Task requirements:
Read the data below line by line and copy each one with "computer" in it.

Supplied information:

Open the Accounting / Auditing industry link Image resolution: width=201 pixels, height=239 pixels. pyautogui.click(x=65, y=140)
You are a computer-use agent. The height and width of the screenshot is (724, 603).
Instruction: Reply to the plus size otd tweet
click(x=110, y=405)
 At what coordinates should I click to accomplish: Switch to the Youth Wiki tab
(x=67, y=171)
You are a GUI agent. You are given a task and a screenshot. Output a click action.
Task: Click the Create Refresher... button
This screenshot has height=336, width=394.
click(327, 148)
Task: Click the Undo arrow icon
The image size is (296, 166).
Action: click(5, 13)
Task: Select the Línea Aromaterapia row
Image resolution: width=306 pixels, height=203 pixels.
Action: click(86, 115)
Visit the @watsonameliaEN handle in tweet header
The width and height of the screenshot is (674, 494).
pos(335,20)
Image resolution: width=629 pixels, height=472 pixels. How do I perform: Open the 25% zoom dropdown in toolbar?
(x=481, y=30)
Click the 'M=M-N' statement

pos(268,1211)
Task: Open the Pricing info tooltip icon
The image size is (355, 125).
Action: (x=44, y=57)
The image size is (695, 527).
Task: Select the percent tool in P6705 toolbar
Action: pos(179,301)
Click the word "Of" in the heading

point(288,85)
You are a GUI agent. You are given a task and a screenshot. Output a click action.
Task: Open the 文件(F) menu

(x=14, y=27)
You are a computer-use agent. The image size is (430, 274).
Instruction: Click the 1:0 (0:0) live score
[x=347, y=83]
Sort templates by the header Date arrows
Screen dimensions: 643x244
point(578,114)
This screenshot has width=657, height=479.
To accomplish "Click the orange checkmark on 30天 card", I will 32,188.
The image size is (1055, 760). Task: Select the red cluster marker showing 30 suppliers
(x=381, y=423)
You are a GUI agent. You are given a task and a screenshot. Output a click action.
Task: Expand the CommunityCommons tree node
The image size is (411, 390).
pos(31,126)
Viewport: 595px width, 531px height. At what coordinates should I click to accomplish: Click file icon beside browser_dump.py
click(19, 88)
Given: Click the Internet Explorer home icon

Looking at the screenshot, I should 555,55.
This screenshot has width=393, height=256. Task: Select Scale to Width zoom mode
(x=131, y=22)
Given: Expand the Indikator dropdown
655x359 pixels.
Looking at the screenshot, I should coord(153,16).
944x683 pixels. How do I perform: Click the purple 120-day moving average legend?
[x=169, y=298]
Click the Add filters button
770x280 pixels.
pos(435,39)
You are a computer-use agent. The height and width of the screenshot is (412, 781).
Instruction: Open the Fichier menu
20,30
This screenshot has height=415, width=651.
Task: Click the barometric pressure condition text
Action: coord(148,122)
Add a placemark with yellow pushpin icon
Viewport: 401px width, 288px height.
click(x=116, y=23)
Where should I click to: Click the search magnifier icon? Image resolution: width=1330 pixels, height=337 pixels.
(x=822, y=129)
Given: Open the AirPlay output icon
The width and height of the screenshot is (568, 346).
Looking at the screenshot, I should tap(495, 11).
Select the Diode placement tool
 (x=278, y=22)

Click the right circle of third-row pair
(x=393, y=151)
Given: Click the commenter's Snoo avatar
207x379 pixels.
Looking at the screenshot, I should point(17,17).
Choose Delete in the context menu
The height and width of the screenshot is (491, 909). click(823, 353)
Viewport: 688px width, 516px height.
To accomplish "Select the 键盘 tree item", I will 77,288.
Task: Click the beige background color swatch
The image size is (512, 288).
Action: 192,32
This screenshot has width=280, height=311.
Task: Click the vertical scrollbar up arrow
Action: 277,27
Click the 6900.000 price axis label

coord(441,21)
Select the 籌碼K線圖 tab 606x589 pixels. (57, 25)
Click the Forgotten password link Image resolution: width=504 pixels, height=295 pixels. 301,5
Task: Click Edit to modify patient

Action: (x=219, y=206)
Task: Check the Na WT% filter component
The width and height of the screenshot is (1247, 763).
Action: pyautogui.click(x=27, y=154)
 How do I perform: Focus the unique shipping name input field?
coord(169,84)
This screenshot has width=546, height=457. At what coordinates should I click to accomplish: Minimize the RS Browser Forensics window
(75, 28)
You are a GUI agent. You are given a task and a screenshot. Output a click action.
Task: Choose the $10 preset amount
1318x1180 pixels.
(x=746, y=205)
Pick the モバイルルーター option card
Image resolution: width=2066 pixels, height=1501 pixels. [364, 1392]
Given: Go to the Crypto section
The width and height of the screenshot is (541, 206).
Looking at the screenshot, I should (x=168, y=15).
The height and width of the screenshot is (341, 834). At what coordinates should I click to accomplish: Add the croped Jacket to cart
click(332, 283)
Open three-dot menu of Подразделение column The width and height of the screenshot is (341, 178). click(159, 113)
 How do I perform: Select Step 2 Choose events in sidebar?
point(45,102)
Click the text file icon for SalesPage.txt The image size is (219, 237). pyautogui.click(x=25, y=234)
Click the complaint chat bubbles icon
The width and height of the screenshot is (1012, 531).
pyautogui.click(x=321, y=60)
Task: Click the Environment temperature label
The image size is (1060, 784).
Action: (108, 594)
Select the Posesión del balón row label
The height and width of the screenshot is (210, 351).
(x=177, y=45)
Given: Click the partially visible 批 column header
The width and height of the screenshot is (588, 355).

Response to this exercise:
You are a computer-use agent. The height and width of the screenshot is (724, 603).
You are a computer-use agent. The image size is (430, 274).
You are a computer-use agent. The height and width of the screenshot is (412, 781).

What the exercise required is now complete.